§ WHAT THIS TASK INVOLVES: Set down exactly the lines below, starting at the one that contains "The image size" and ending at the one that contains "Viewport: 768px width, 664px height.", with both of those lines included and nothing else.

───── DATA FOR THIS TASK ─────

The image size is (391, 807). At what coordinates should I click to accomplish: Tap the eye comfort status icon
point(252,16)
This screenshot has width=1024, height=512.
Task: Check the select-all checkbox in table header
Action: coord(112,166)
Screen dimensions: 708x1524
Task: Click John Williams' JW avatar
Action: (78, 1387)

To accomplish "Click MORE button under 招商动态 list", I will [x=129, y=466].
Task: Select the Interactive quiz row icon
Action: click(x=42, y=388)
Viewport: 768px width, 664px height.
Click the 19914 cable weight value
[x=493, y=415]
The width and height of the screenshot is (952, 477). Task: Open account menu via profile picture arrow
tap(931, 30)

─────
───── DATA FOR THIS TASK ─────

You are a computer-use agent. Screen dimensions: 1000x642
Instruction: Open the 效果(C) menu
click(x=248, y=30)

─────

§ COMPLETED TASK:
The image size is (391, 807). At what coordinates should I click to accomplish: Tap the eye comfort status icon
point(252,16)
This screenshot has width=1024, height=512.
Task: Check the select-all checkbox in table header
Action: coord(112,166)
Screen dimensions: 708x1524
Task: Click John Williams' JW avatar
Action: (78, 1387)

To accomplish "Click MORE button under 招商动态 list", I will [x=129, y=466].
Task: Select the Interactive quiz row icon
Action: click(x=42, y=388)
Viewport: 768px width, 664px height.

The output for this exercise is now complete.